Most of the odd, viral failures of language models trace back to one fact from the very first card: the model reads tokens, not characters. The card collects three cases where that gap becomes visible.
The first is the letter-counting question that keeps going wrong. Ask how many
r’s are in “strawberry” and the model often miscounts, because it never sees the
letters. To it, “strawberry” is two tokens, straw and berry, and the
individual characters inside those tokens are not something it has direct access
to. Counting letters asks it to look at a level it does not operate on.
The second is leading-space sensitivity. The card shows “hello” and ” hello” mapping to two completely different token IDs. A word at the start of a line and the same word after a space are, to the model, different inputs, and can lead to different continuations. This surprises people because the two look identical on screen. The space is quietly part of the token.

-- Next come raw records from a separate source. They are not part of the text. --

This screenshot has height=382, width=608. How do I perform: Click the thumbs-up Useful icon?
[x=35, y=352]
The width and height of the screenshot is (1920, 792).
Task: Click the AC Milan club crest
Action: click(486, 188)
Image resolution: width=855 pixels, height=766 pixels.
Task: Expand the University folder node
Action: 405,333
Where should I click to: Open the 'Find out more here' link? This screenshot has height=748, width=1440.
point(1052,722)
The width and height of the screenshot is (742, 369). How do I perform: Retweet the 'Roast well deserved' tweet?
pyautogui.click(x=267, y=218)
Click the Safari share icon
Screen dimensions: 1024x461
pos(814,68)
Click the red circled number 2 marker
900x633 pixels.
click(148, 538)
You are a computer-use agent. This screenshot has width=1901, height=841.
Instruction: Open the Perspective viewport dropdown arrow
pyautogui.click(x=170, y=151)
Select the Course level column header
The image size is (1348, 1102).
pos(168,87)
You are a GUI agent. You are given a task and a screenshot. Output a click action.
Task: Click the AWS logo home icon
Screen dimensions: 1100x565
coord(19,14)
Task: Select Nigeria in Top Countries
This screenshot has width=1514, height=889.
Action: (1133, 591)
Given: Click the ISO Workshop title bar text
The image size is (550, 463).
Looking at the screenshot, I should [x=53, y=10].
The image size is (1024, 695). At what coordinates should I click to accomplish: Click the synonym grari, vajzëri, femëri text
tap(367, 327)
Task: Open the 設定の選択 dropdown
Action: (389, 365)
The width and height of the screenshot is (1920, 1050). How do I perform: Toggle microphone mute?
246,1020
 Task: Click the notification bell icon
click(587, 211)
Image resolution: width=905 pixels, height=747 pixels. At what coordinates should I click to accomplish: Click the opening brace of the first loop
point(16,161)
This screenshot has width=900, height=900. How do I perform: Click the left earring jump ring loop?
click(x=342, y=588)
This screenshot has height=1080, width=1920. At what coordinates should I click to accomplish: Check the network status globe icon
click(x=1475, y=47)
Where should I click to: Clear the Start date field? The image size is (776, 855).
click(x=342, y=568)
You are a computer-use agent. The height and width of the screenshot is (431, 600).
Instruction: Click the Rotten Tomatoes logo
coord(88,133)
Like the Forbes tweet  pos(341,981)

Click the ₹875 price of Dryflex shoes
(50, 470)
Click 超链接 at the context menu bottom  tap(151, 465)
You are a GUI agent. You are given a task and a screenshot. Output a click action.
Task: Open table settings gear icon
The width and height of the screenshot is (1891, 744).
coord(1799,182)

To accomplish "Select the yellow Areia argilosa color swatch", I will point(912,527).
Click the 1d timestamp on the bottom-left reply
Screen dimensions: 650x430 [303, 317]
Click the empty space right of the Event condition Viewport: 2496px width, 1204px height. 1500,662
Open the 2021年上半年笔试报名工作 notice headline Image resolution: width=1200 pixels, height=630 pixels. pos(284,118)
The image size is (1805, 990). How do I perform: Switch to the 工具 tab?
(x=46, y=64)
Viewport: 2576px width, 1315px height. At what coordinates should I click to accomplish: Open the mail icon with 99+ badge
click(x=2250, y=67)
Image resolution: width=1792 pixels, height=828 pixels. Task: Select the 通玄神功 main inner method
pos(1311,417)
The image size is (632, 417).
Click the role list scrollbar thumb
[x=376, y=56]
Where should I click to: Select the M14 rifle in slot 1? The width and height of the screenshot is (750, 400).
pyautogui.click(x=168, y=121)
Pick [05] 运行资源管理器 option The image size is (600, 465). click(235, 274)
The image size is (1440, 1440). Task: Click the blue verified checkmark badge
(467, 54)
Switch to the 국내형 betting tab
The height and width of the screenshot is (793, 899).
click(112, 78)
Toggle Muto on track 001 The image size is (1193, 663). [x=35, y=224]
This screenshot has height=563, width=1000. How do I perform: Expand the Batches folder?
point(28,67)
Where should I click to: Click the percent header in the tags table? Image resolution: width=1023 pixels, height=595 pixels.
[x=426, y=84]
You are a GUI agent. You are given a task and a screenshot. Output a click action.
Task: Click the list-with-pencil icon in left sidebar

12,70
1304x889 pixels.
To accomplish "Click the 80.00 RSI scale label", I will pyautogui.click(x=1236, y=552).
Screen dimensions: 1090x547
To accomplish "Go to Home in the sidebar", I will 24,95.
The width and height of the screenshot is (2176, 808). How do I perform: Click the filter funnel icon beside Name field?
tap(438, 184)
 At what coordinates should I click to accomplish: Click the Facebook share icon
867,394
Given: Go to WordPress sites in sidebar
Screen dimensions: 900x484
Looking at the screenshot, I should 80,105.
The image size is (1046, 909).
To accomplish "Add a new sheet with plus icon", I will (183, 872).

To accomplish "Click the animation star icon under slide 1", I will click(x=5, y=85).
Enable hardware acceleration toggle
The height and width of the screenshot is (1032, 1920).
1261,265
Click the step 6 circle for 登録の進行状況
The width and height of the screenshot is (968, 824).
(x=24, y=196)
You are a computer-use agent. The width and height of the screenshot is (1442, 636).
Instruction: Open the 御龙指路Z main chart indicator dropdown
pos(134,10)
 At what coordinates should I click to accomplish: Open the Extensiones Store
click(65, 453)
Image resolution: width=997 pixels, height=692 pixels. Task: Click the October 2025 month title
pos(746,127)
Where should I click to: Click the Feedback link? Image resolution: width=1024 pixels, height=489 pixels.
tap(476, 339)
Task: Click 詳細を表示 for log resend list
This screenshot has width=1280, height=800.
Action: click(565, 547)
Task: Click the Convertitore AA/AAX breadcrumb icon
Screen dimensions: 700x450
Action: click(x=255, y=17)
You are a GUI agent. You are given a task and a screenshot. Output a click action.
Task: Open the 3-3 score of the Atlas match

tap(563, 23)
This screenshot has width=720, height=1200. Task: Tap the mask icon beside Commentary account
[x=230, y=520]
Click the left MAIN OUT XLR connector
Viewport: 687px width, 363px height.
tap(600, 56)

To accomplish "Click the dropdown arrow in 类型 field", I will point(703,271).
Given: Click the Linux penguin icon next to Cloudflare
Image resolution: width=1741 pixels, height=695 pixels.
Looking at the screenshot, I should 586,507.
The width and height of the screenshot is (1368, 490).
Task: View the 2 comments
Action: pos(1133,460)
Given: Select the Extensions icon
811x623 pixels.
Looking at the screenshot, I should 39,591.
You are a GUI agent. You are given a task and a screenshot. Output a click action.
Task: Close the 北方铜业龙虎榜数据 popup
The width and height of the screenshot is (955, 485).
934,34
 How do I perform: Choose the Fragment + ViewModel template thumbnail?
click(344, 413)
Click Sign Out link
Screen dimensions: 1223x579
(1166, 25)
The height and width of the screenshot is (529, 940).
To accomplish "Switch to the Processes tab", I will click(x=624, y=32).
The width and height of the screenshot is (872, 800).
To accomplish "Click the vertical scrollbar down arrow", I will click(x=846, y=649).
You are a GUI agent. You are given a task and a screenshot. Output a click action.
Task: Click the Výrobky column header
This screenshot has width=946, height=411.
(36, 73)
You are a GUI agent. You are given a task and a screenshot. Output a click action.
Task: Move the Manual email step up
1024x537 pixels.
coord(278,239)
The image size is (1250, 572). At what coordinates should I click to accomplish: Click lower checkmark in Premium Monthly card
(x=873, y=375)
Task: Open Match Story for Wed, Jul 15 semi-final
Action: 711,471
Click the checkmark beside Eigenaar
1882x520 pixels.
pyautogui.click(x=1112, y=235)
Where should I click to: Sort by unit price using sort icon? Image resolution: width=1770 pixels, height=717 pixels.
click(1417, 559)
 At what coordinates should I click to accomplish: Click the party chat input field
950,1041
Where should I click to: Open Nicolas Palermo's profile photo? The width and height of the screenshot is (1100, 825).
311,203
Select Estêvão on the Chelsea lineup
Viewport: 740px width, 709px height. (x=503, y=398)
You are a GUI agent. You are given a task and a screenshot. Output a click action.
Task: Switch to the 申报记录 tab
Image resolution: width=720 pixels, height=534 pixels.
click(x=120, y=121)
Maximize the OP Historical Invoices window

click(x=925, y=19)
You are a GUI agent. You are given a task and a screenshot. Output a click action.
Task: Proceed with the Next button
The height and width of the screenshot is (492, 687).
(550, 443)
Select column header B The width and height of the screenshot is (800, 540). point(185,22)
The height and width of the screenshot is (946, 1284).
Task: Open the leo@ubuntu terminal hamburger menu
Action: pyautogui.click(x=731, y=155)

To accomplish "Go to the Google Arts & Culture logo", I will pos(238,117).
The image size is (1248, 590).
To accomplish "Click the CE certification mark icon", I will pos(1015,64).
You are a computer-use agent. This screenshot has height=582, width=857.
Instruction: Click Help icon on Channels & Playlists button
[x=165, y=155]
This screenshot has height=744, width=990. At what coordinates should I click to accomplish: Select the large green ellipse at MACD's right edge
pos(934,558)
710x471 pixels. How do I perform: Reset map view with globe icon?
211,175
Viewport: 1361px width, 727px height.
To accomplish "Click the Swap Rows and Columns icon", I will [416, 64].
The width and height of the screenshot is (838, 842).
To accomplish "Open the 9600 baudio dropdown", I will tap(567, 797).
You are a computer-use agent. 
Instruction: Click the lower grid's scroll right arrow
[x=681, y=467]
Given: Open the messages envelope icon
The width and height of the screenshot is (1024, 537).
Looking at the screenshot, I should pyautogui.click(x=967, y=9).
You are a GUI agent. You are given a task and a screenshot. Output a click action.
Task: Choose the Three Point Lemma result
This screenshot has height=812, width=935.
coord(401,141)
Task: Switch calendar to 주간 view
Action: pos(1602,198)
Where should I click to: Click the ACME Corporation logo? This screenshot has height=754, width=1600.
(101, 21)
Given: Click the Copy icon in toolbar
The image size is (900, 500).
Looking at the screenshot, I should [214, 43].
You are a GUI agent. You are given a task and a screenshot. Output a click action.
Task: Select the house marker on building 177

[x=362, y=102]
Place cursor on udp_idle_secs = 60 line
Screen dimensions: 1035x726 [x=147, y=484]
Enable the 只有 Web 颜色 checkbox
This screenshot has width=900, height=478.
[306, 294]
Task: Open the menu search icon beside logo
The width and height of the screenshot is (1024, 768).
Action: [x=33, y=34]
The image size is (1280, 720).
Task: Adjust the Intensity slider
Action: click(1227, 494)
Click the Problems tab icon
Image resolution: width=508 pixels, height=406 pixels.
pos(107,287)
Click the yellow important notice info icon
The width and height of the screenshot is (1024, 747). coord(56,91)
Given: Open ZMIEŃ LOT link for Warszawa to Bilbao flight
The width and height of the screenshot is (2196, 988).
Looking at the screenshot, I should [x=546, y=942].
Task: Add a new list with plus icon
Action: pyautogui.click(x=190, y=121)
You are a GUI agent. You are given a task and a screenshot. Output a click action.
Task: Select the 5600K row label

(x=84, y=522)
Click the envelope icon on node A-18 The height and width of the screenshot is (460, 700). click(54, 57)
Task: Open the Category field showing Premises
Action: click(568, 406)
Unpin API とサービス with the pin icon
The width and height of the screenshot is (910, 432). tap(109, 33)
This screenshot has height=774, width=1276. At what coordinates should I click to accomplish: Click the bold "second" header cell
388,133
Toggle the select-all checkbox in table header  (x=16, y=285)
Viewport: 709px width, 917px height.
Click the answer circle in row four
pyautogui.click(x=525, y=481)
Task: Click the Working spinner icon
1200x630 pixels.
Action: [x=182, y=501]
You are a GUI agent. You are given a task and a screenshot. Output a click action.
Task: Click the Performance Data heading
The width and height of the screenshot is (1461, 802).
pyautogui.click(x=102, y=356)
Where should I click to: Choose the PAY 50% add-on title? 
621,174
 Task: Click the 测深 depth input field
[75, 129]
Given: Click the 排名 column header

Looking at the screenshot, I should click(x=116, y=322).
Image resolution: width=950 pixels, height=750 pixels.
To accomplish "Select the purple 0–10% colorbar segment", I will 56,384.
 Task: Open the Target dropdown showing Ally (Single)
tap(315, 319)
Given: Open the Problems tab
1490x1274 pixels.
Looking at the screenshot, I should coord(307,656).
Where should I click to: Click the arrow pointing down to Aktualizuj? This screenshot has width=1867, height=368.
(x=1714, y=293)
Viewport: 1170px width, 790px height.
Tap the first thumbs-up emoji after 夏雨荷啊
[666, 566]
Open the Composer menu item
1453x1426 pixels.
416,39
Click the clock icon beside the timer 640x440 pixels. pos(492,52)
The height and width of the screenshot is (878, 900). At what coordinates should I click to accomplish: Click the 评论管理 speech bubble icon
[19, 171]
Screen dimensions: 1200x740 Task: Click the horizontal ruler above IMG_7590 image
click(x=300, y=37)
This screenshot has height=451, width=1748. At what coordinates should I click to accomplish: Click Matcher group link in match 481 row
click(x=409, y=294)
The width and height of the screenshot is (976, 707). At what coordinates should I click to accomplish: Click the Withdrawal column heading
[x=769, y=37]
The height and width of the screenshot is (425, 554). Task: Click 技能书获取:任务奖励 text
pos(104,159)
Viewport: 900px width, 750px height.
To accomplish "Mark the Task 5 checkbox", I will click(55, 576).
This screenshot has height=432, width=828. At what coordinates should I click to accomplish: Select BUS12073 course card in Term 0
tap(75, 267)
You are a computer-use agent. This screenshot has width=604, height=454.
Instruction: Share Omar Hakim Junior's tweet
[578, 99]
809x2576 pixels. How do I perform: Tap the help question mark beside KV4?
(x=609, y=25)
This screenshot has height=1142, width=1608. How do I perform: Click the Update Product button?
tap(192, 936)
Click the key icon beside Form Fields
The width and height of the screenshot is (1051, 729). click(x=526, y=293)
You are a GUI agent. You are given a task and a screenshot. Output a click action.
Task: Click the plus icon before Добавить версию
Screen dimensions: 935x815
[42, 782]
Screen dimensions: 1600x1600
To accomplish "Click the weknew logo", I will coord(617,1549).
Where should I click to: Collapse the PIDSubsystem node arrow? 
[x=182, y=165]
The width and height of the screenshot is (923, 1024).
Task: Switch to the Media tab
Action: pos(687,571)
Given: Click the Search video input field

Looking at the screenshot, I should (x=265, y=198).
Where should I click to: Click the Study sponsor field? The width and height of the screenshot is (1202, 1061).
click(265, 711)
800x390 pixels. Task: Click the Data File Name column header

The third is arithmetic. “380 + 17” might tokenize cleanly, or it might split as
3, 80, 1, 7 depending on the surrounding text. Numbers do not have stable
token boundaries, so the digits the model needs to add are not laid out
consistently. Inconsistent splits make reliable place-value arithmetic hard,
which is part of why models reach for tools when the math has to be exact.
None of these are bugs in a particular model. They are consequences of the representation, so they tend to appear across models and improve slowly. Knowing the cause is the useful part: when a model fumbles spelling, counting, or digits, the tokenizer is usually the reason, and the fix is to change the task rather than scold the model.